** START **
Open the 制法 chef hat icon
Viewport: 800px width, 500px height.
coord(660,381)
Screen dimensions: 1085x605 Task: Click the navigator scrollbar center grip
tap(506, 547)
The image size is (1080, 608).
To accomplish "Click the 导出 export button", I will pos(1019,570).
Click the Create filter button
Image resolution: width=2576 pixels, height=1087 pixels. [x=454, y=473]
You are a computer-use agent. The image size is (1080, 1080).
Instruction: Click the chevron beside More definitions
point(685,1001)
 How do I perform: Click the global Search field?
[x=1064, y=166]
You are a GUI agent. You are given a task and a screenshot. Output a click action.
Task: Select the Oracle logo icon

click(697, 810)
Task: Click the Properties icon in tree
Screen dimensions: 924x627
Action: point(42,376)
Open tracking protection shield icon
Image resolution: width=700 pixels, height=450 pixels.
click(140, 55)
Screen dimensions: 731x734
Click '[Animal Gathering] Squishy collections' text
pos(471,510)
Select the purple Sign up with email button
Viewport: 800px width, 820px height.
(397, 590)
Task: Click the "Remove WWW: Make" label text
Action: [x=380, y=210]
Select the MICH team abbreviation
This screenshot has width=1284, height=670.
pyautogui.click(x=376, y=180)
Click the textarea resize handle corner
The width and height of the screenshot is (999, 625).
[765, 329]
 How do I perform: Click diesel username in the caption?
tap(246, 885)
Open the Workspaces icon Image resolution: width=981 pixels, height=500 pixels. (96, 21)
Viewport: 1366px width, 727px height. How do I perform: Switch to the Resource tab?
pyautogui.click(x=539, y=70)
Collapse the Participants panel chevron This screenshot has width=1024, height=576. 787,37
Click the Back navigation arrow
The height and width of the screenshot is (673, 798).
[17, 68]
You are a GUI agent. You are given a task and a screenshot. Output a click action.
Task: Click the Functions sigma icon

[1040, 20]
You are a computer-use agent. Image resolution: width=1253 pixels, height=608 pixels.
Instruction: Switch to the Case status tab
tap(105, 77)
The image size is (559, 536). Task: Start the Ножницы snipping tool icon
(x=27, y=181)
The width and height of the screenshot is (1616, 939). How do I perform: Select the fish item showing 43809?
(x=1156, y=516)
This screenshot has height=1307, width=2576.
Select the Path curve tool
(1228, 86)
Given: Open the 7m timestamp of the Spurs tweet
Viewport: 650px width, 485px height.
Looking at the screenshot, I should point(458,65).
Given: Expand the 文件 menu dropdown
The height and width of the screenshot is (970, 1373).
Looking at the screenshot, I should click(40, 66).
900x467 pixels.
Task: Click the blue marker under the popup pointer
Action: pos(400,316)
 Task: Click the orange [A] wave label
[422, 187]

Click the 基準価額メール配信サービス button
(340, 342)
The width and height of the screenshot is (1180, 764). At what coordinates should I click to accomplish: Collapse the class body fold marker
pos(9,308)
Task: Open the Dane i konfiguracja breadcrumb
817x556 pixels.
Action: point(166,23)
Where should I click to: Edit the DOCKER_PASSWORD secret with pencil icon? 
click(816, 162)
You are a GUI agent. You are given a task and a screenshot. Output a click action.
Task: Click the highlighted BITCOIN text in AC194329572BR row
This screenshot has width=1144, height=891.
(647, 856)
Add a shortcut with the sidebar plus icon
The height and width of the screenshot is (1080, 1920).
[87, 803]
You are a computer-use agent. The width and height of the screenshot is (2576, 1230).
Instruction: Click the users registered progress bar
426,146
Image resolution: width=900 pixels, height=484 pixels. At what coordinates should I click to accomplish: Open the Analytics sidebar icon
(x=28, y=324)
** END **
To be done:
Reproduce all of the rows above word for word, with no changes.

The result:
Open the 制法 chef hat icon
Viewport: 800px width, 500px height.
coord(660,381)
Screen dimensions: 1085x605 Task: Click the navigator scrollbar center grip
tap(506, 547)
The image size is (1080, 608).
To accomplish "Click the 导出 export button", I will pos(1019,570).
Click the Create filter button
Image resolution: width=2576 pixels, height=1087 pixels. [x=454, y=473]
You are a computer-use agent. The image size is (1080, 1080).
Instruction: Click the chevron beside More definitions
point(685,1001)
 How do I perform: Click the global Search field?
[x=1064, y=166]
You are a GUI agent. You are given a task and a screenshot. Output a click action.
Task: Select the Oracle logo icon

click(697, 810)
Task: Click the Properties icon in tree
Screen dimensions: 924x627
Action: point(42,376)
Open tracking protection shield icon
Image resolution: width=700 pixels, height=450 pixels.
click(140, 55)
Screen dimensions: 731x734
Click '[Animal Gathering] Squishy collections' text
pos(471,510)
Select the purple Sign up with email button
Viewport: 800px width, 820px height.
(397, 590)
Task: Click the "Remove WWW: Make" label text
Action: [x=380, y=210]
Select the MICH team abbreviation
This screenshot has width=1284, height=670.
pyautogui.click(x=376, y=180)
Click the textarea resize handle corner
The width and height of the screenshot is (999, 625).
[765, 329]
 How do I perform: Click diesel username in the caption?
tap(246, 885)
Open the Workspaces icon Image resolution: width=981 pixels, height=500 pixels. (96, 21)
Viewport: 1366px width, 727px height. How do I perform: Switch to the Resource tab?
pyautogui.click(x=539, y=70)
Collapse the Participants panel chevron This screenshot has width=1024, height=576. 787,37
Click the Back navigation arrow
The height and width of the screenshot is (673, 798).
[17, 68]
You are a GUI agent. You are given a task and a screenshot. Output a click action.
Task: Click the Functions sigma icon

[1040, 20]
You are a computer-use agent. Image resolution: width=1253 pixels, height=608 pixels.
Instruction: Switch to the Case status tab
tap(105, 77)
The image size is (559, 536). Task: Start the Ножницы snipping tool icon
(x=27, y=181)
The width and height of the screenshot is (1616, 939). How do I perform: Select the fish item showing 43809?
(x=1156, y=516)
This screenshot has height=1307, width=2576.
Select the Path curve tool
(1228, 86)
Given: Open the 7m timestamp of the Spurs tweet
Viewport: 650px width, 485px height.
Looking at the screenshot, I should point(458,65).
Given: Expand the 文件 menu dropdown
The height and width of the screenshot is (970, 1373).
Looking at the screenshot, I should click(40, 66).
900x467 pixels.
Task: Click the blue marker under the popup pointer
Action: pos(400,316)
 Task: Click the orange [A] wave label
[422, 187]

Click the 基準価額メール配信サービス button
(340, 342)
The width and height of the screenshot is (1180, 764). At what coordinates should I click to accomplish: Collapse the class body fold marker
pos(9,308)
Task: Open the Dane i konfiguracja breadcrumb
817x556 pixels.
Action: point(166,23)
Where should I click to: Edit the DOCKER_PASSWORD secret with pencil icon? 
click(816, 162)
You are a GUI agent. You are given a task and a screenshot. Output a click action.
Task: Click the highlighted BITCOIN text in AC194329572BR row
This screenshot has width=1144, height=891.
(647, 856)
Add a shortcut with the sidebar plus icon
The height and width of the screenshot is (1080, 1920).
[87, 803]
You are a computer-use agent. The width and height of the screenshot is (2576, 1230).
Instruction: Click the users registered progress bar
426,146
Image resolution: width=900 pixels, height=484 pixels. At what coordinates should I click to accomplish: Open the Analytics sidebar icon
(x=28, y=324)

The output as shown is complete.